Mikhail's scholarly work was destroyed during the invasion of Beirut by the Israeli forces in 1982.

==Personal life==
Mikhail's first wife was an American woman, and they divorced in 1966. He married Jehan Helou in Beirut in 1972. She was also part of the PLO. Their wedding ceremony was officiated by Edward Said's father-in-law, Emile Cortas.

One of Mikhail's close friends was Edward Said. Another was the French writer Jean Genet.

==Disappearance==
Mikhail was sent by Yasser Arafat to a refugee camp in Tripoli to investigate ongoing turmoil in July 1976. The area was under the control of the Phalange forces. He was accompanied by nine PLO members and two sailors. The group attempted to go to the camp by sea from Beirut. However, the fiberglass boat carrying them went missing. After this incident no news about him has been received.

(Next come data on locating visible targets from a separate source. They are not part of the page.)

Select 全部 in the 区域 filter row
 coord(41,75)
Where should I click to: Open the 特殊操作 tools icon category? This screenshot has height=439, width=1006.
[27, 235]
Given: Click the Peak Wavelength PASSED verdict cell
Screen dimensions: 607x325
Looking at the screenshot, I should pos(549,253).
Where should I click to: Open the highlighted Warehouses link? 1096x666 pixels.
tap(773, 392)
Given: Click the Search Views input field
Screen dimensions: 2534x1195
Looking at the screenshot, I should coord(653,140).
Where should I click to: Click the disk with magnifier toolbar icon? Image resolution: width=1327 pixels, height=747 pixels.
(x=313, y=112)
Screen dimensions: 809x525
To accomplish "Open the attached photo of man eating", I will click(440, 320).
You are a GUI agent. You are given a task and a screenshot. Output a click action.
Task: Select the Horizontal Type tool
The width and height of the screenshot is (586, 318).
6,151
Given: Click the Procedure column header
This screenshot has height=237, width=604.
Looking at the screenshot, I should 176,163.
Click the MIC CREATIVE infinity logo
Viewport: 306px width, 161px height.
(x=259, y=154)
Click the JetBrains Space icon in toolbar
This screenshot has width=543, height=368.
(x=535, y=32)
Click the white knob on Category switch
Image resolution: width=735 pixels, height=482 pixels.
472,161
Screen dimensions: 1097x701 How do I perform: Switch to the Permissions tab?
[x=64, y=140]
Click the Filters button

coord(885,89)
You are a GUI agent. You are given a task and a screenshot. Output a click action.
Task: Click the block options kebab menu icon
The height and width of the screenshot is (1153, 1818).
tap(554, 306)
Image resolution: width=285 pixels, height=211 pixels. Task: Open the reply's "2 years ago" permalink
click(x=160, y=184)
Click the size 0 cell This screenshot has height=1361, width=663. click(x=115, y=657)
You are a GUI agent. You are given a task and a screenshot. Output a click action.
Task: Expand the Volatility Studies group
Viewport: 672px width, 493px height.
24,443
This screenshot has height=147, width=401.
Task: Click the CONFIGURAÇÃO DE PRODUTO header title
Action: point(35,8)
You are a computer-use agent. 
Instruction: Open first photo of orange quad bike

The case was examined by the International Committee of the Red Cross, but it did not reach a conclusion. It is thought that he was arrested by the Phalange members and murdered by or surrendered to the Syrians. The Christian Science Monitor reported in September 1976 that Mikhail and his companions were secretly imprisoned by either Syrian or the Phalange forces.

==Legacy==
The PLO gave Mikhail the title of martyr. In Jean Genet's Un captif amoureux (1986; Prisoner of Love) the main character is Abu Omar referring to Hanna Mikhail. A seminar entitled Intellectuals and Revolution: On the 40th Anniversary of the Disappearance of Hanna Mikhail (Abu Omar) was organized by the Birzeit University in cooperation with the Institute for Palestine Studies in Birzeit on 22 November 2016.